§ **Brano da leggere**:

60 ANNI ... MA NON LI DIMOSTRA.
Per il nuovo anno abbiamo fatto gli auguri a tanti amici, abbiamo
osato fare delle riflessioni sul 2010, oggi ritengo doveroso fare gli auguri al
sindacato. Al nostro Sindacato.
Il sindacato è stata e resta la mia
passione , un impegno che ha formato la mia personalità e che mi ha arricchito
di valori, di conoscenze e di una cultura sociale che anche oggi mi aiuta ad
interpretare la realtà economica, collettiva e politica. E’ vero che non si
nasce sindacalisti e che lo si diventa, ma è altrettanto vero che si resta tali.
La storia è intrisa di valori e comuni ideali attraverso un’azione sindacale di
responsabilità e di consapevolezza, senza deviazioni o facili suggestioni
demagogiche, nell’intento di assicurare alla classe lavoratrice conquiste
sociali effettive e durevoli.
La Cisl
viene fondata il 30 aprile 1950 con l’approvazione del “ Patto di unificazione
delle forze sindacali democratiche”, riuniti in assemblea generale costituente
al famoso teatro Adriano di Roma.
In quel
“patto” costitutivo di cinquant’anni fa , tra l’altro , si affermavano i
seguenti punti: “La Cisl sorge per stringere in un unico volontario vincolo
sindacale tutti i liberi lavoratori italiani che -convinti della necessità di
respingere un sindacalismo fondato, ispirato e diretto da correnti politiche e
ideologiche vogliono impostare il movimento sindacale sull’autogoverno delle
categorie esercitato nel quadro della solidarietà sociale e delle esigenze
generali del Paese.

§ **Dettagli esercizio**: Puoi modificare il testo sulla Cisl riportando tutto da "La storia è" fino a "effettive e durevoli.", ma con "stabili" al posto di "durevoli"?

§ **Materiale**:
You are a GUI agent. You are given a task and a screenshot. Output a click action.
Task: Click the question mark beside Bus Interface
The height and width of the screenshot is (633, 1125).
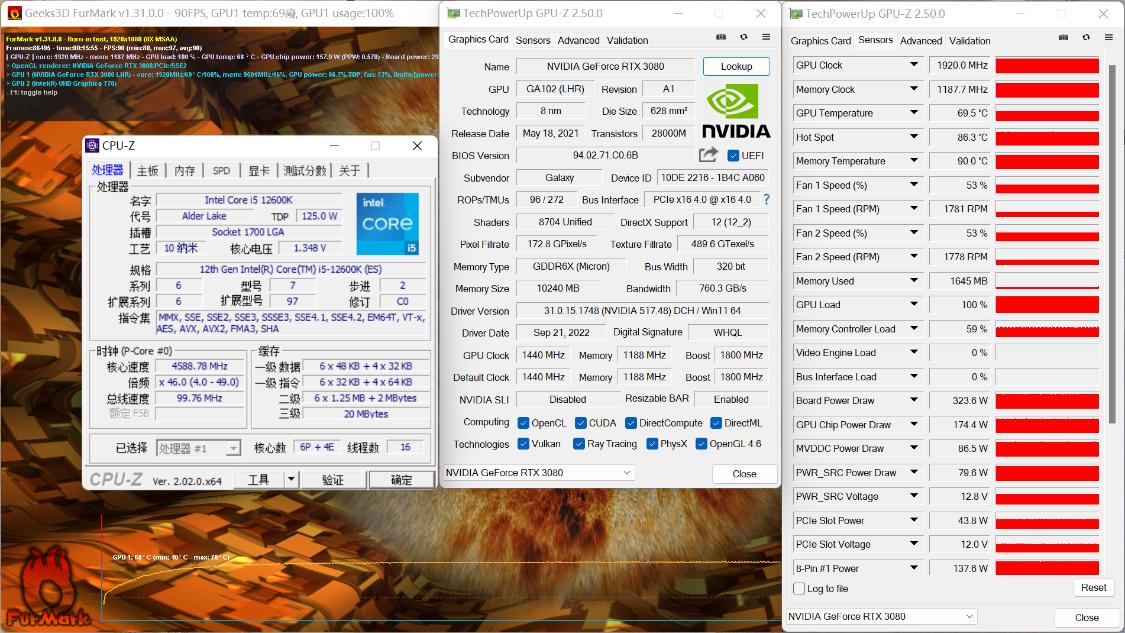coord(765,198)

§ **Risposta completa**:
La storia è intrisa di valori e comuni ideali attraverso un’azione sindacale di
responsabilità e di consapevolezza, senza deviazioni o facili suggestioni
demagogiche, nell’intento di assicurare alla classe lavoratrice conquiste
sociali effettive e stabili.